▶ TASK REQUIREMENTS
Beginning with the line that holds "Screen dimensions: 1309x924", write out each line exactly as it stands until the end of the data, and include no pictures.

(Beginning of RECORDS SHOWN)

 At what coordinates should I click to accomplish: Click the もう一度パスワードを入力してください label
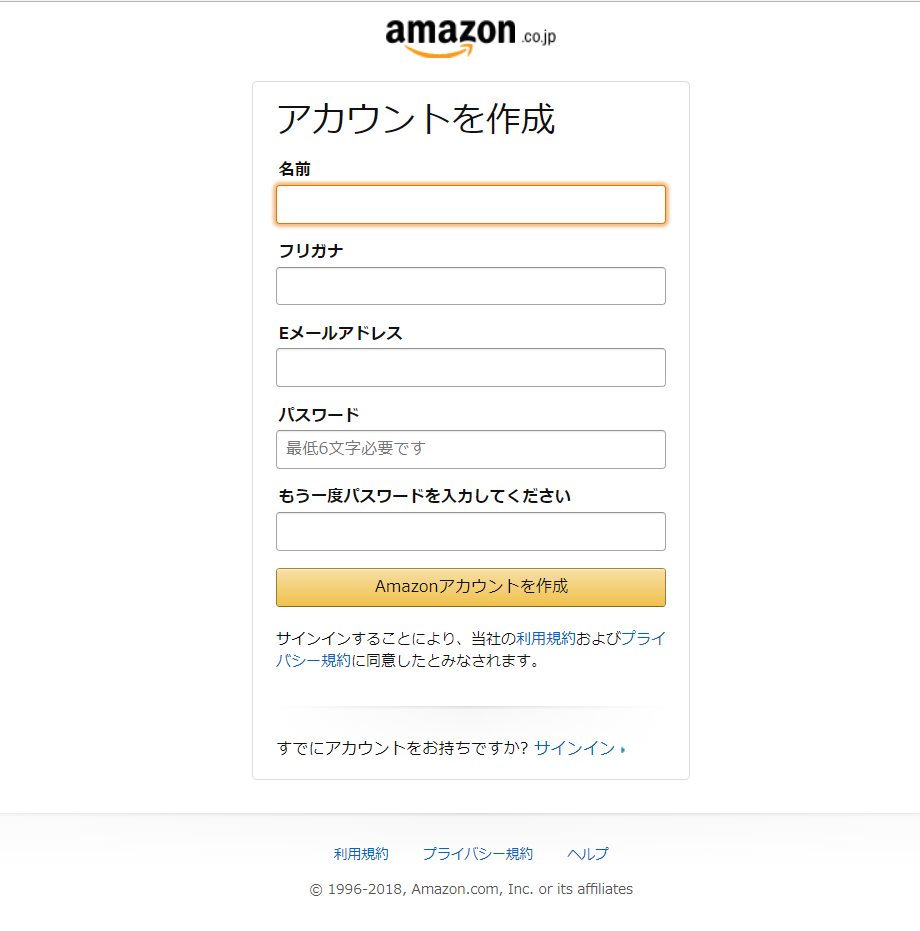click(424, 496)
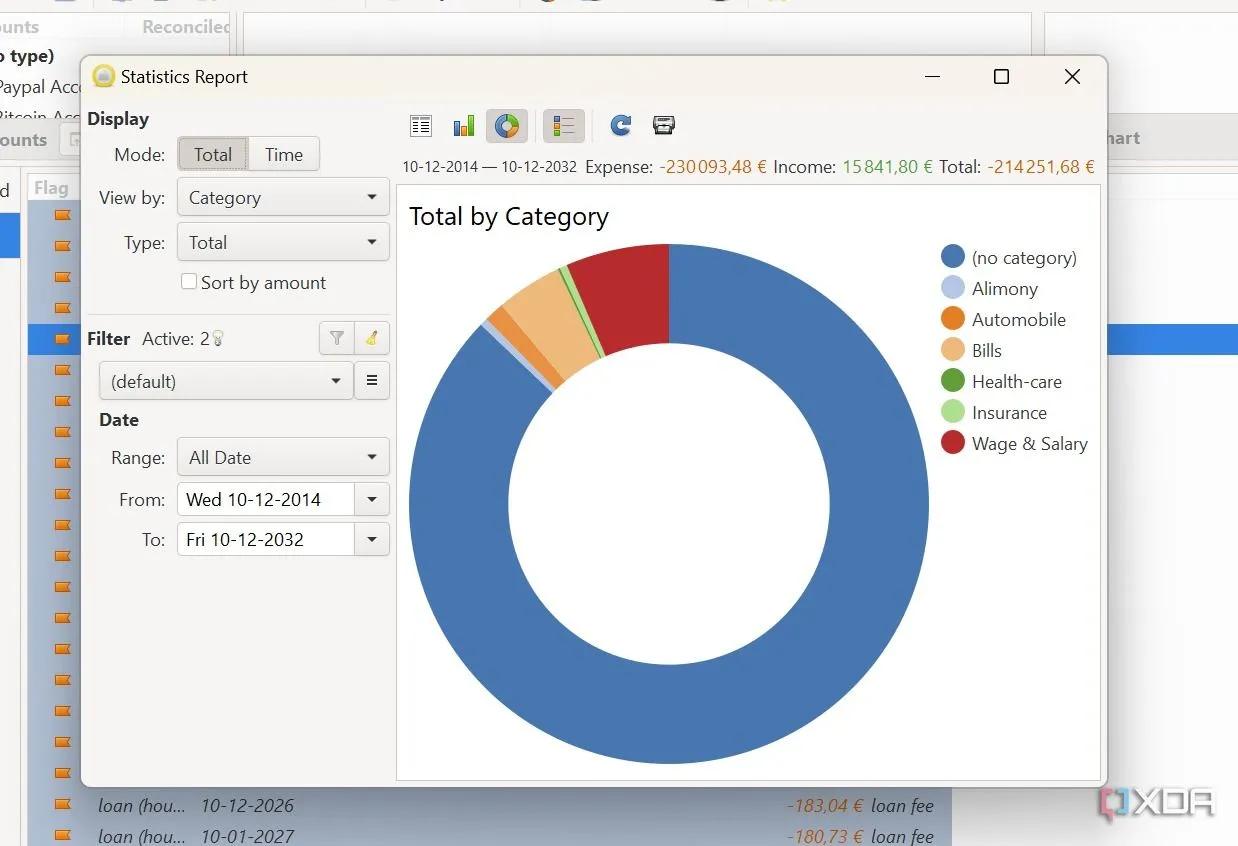Set display mode to Time
The width and height of the screenshot is (1238, 846).
(284, 154)
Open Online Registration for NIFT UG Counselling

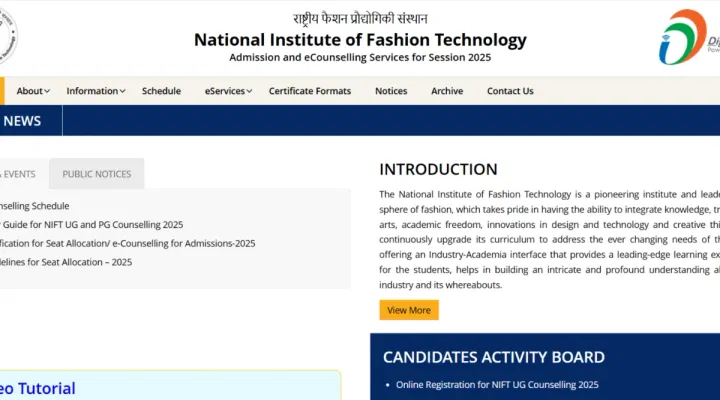(497, 384)
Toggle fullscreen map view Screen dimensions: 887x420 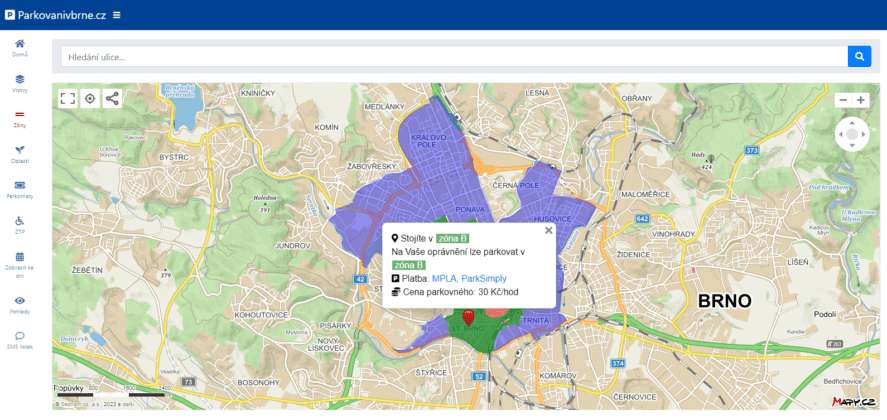(x=68, y=98)
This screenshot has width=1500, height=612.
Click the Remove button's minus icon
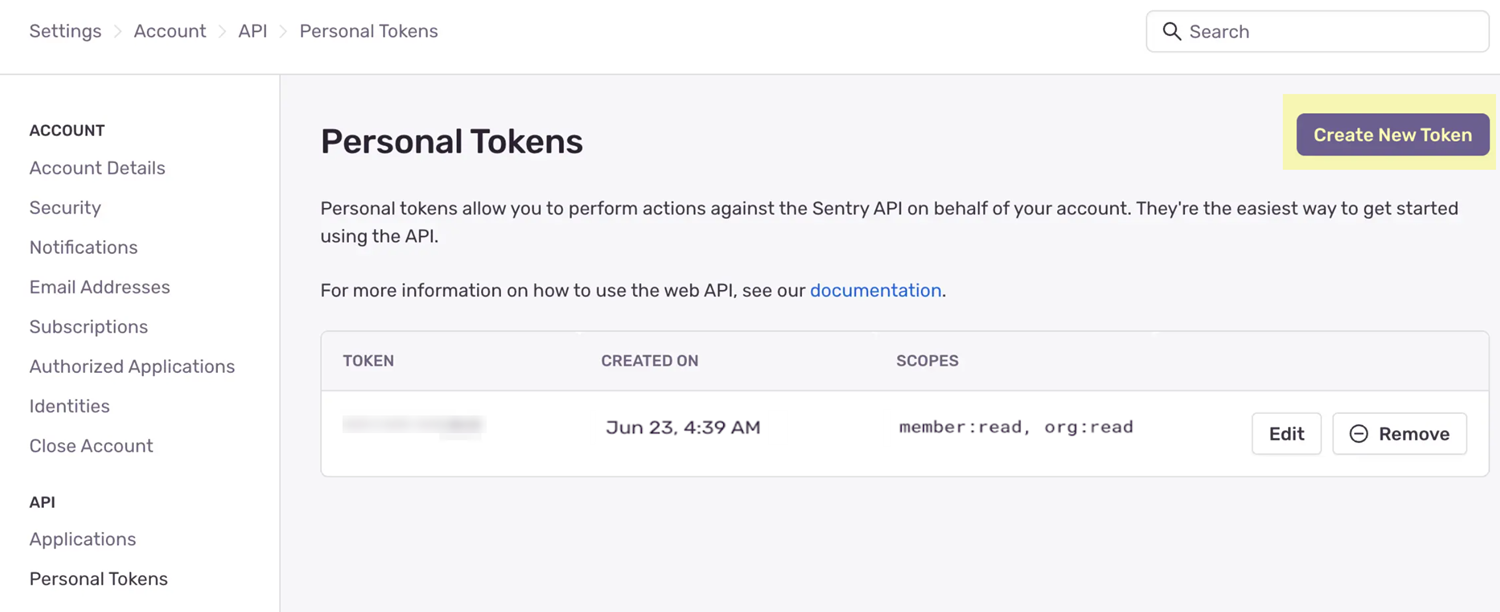click(x=1358, y=434)
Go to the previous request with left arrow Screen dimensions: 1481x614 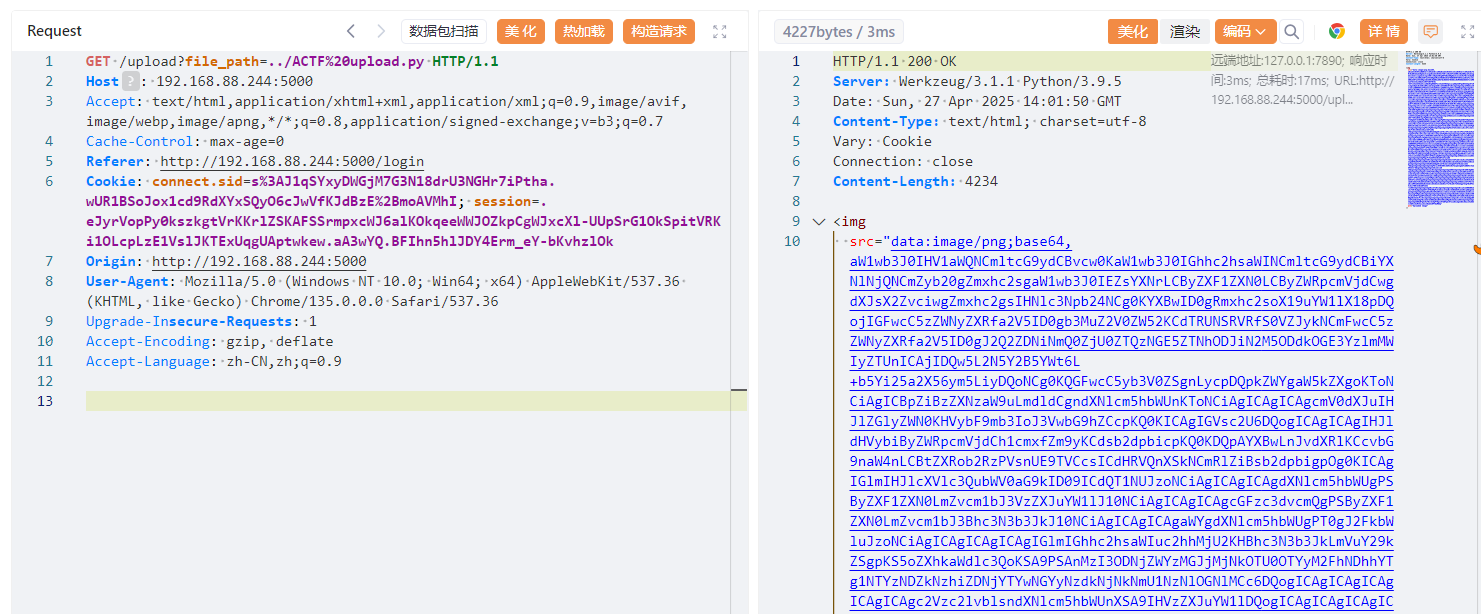(x=350, y=31)
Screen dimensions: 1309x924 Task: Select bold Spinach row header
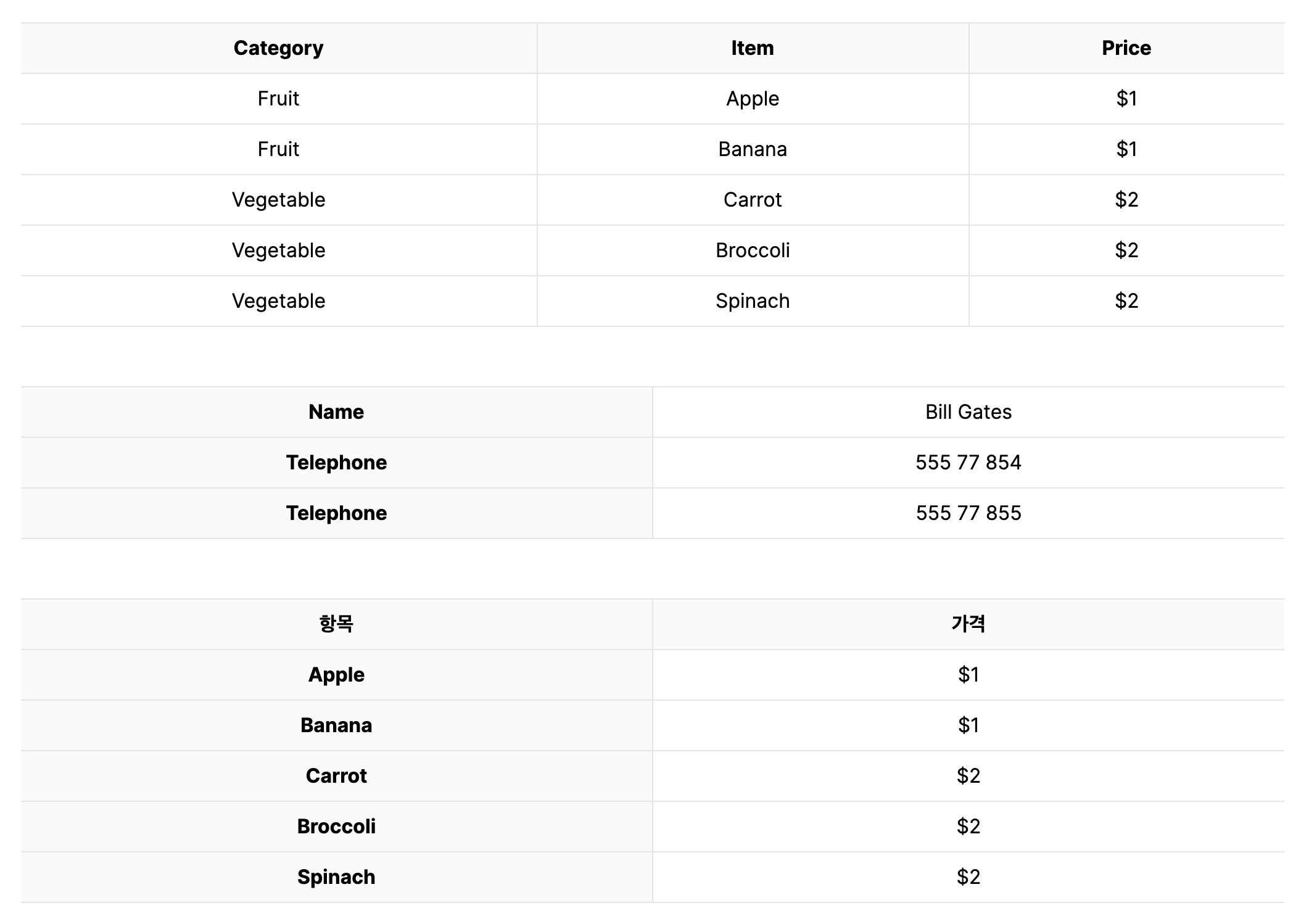point(336,877)
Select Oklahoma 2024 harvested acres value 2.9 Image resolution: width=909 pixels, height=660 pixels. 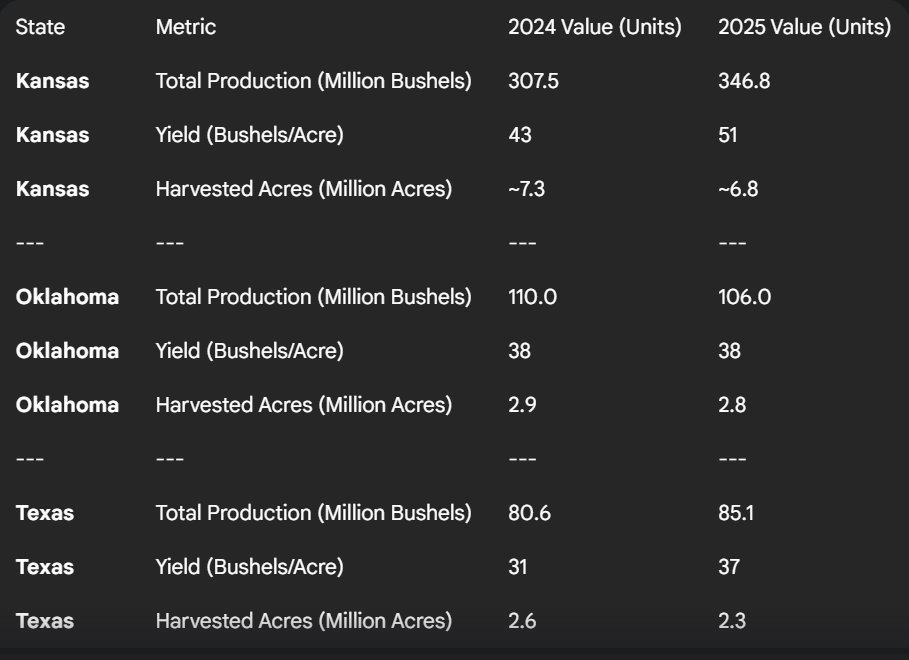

(End of RECORDS SHOWN)

▶ WRITTEN SOLUTION
Screen dimensions: 1309x924 Task: Select bold Spinach row header
point(336,877)
Select Oklahoma 2024 harvested acres value 2.9 Image resolution: width=909 pixels, height=660 pixels. 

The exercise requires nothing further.